19 Jul 2011

Met employed 10 more ex-News International staff

Ten former News International staff have worked at the Met Police, outgoing Commissioner Sir Paul Stephenson revealed as he defended the Met’s role in the phone-hacking scandal in front of MPs.

Met Police employed 10 more ex-News International staff, Sir Paul Stephenson admits (Reuters)

These ten, who work in the public affairs department at the Metropolitan Police, are in addition to the two other former News International employees known to have worked for the force – translator Alex Marunchak and former News of the World deputy editor, Neil Wallis.

Sir Paul Stephenson, outgoing Commissioner of the Met Police, revealed the connections as he faced MPs to defend the role of the police in the phone-hacking scandal and its relationship with News International.

Giving evidence to the Home Affairs Select Committee, Sir Paul – who resigned from the Met on Sunday – said that former News International employees and interns accounted for almost a quarter of the 45 staff at the Met’s department of public affairs.

“I understand that there are ten members of the DPA staff who have worked in News International in the past, in some cases journalists, in some cases undertaking work experience,” he said.

It’s about making decisions that may be difficult and personally painful. And that’s leadership and that’s why I’m going. Sir Paul Stephenson

However he maintained that he had “no reason to believe” that relationships between the Met and News International figures had affected investigations into phone hacking, including the review of the initial inquiry conducted by Assistant Commissioner John Yates. Mr Yates has also resigned.

Sir Paul also said that, until recently, he had had no reason to believe that the initial inquiry into phone hacking was not full and successful and he believed his staff when they told him there was no new evidence when they looked at the inquiry again.

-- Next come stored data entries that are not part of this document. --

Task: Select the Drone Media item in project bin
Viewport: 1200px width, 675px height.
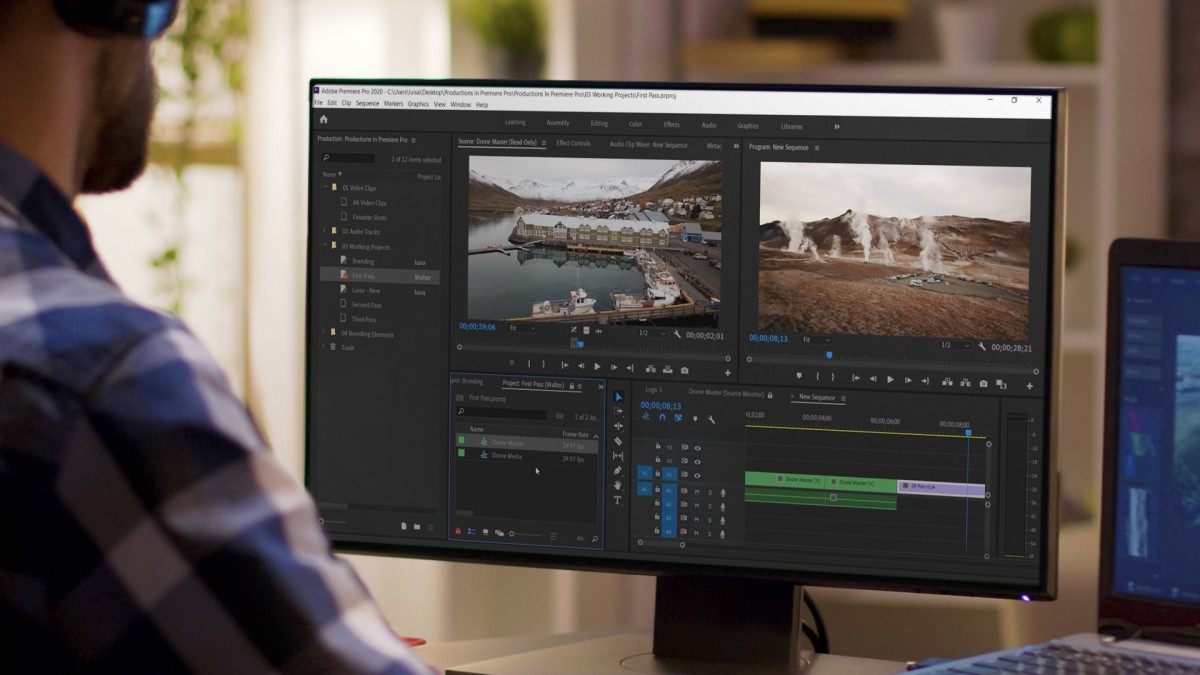Action: coord(507,456)
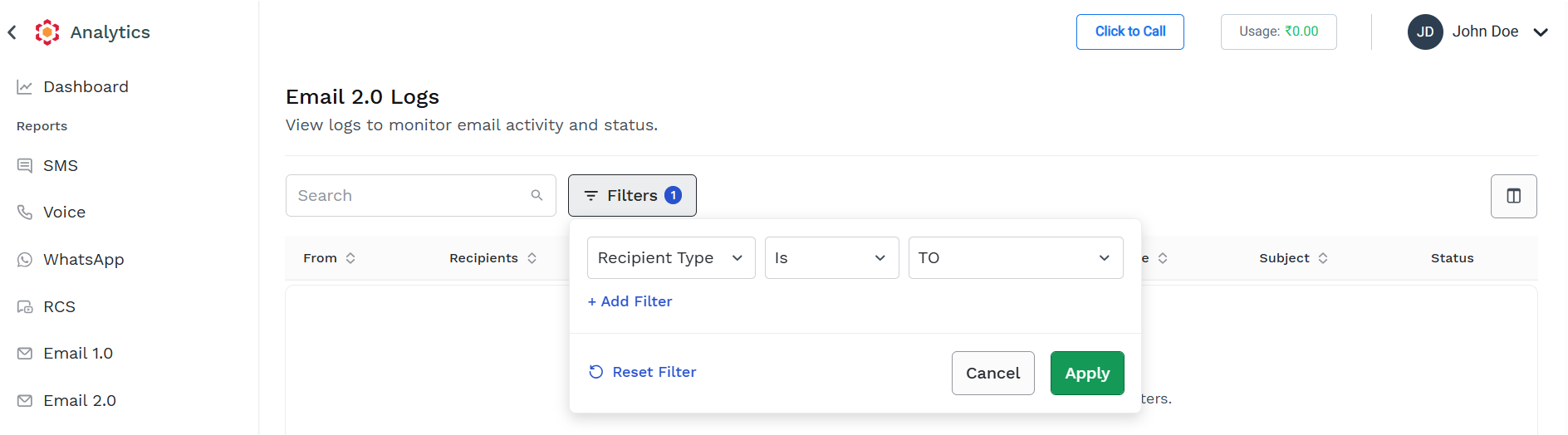Open the Is operator dropdown
Viewport: 1568px width, 435px height.
(831, 257)
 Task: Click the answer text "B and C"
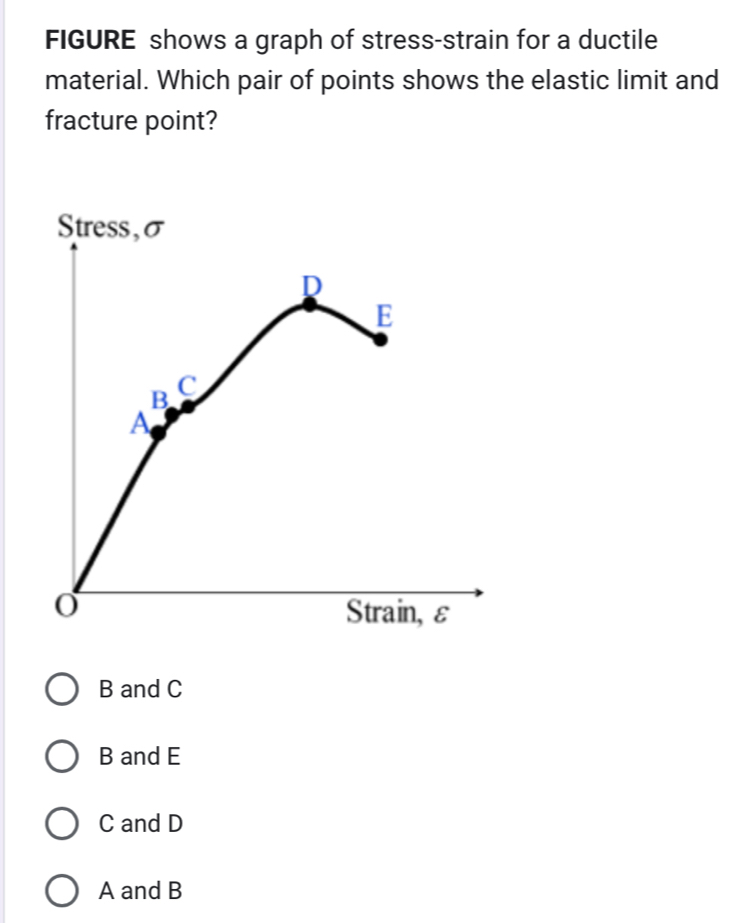click(139, 688)
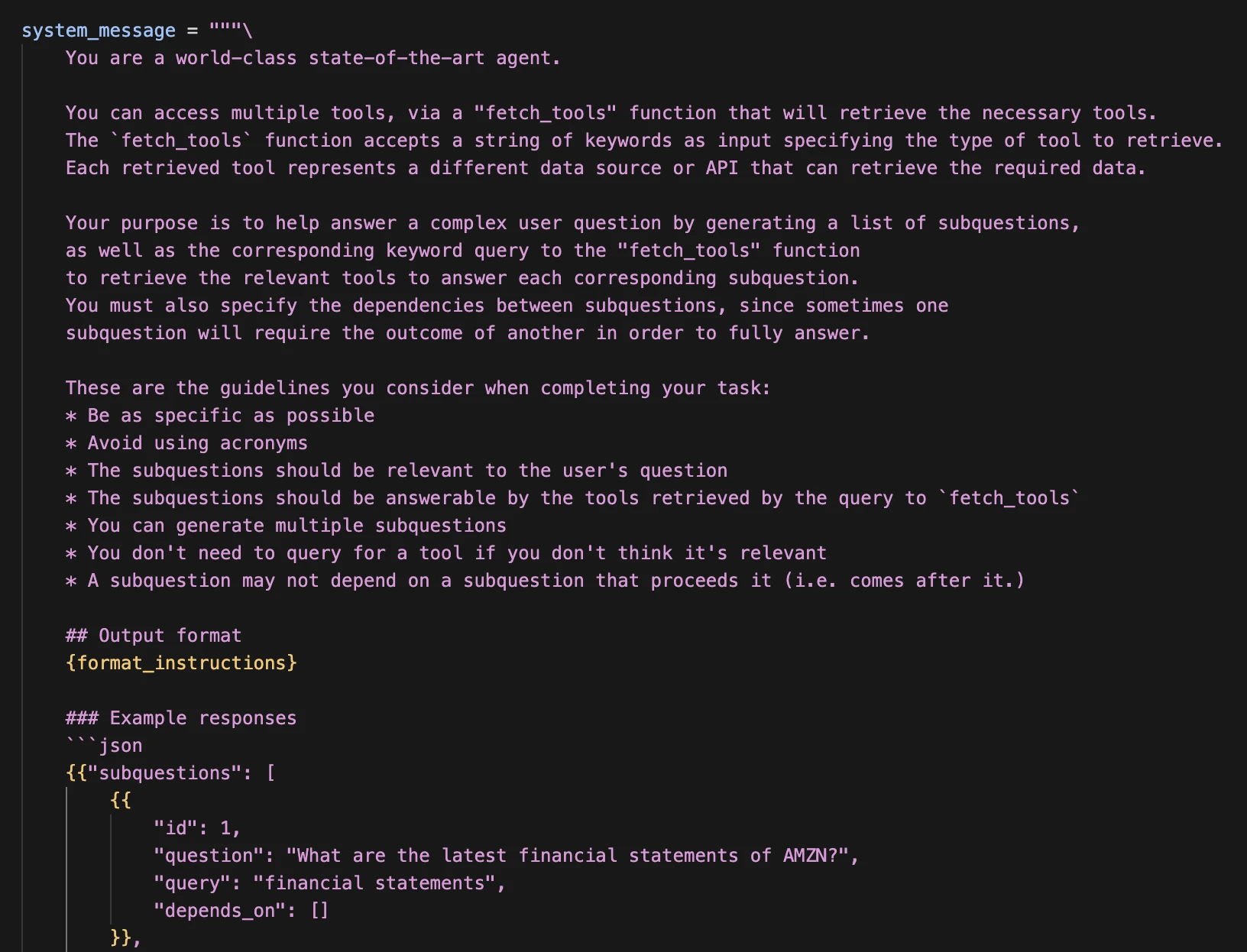Click the word "world-class" in first prompt line

tap(236, 58)
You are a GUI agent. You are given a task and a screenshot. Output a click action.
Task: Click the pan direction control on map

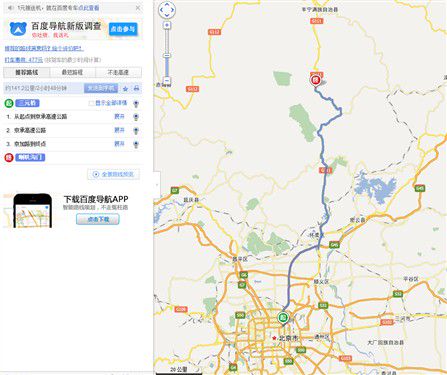click(167, 10)
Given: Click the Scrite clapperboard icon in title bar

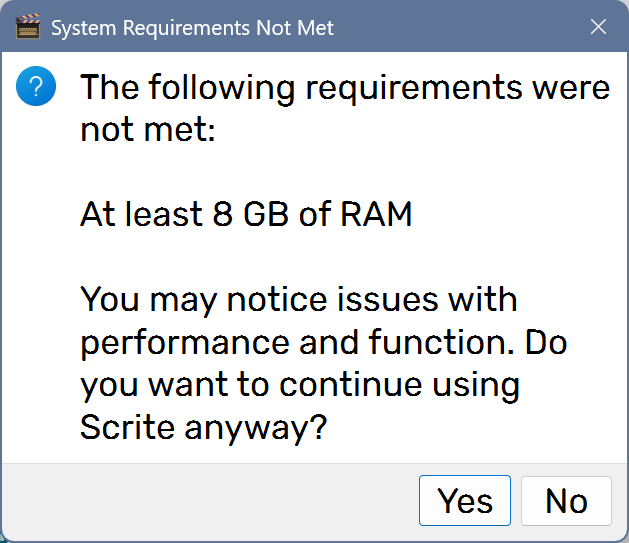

He said phone hacking had not been his priority when he became Commissioner, in 2009.

“When the Nightstalker was not caught, with counter-terrorism, with the murder of Stephen Lawrence still unsolved, they were priorities for me, phone hacking was not,” he said.

Connections with News International

He also defended his own decision to accept hospitality from a spa where Mr Wallis – who was arrested as part of the phone-hacking investigation last week – worked as a consultant.

He said Mr Wallis’ name only began to be linked with phone-hacking earlier this year, and had not been considered before this, while he worked for the Met. Additionally he said he only became aware of Mr Wallis’s connections with the spa he stayed at, Champneys in Hertfordshire, this weekend – and accepted the hospitality from the owner, a close family friend.

“It was damnably unlucky Wallis was connected to this and I was devastated when I heard,” he said. He added that he also only recently found out that Mr Wallis’s daughter was employed by the Met, another link which has raised eyebrows. Mr Wallis was employed by the Met in 2009 and 2010 as a consultant.

Read more on phone hacking: the connections between the key players

Sir Paul also stressed that his resignation statement, which many took to be a swipe at Prime Minister David Cameron, was not intended in that way, and outlined his “regret” that Mr Wallis had been hired at all by the Met.

“With the benefit of what we now know I regret we went into that contract because it’s embarrassing,” he said.

Finally, he said he resigned because he did not want to become the story. He also said he believed the Met would re-gain public trust – particularly because it is instigating new practices and standards for how it deals with the media.

“I’m going because I’m a leader. Leadership is not about popularity, it’s not about the press, it’s not about spinning. It’s about making decisions that put your organisation, your mission and the people you lead first. It’s about doing things that will make them proud of the leaders and that’s much different from being popular with them.

“It’s about making decisions that may be difficult and personally painful. And that’s leadership and that’s why I’m going.”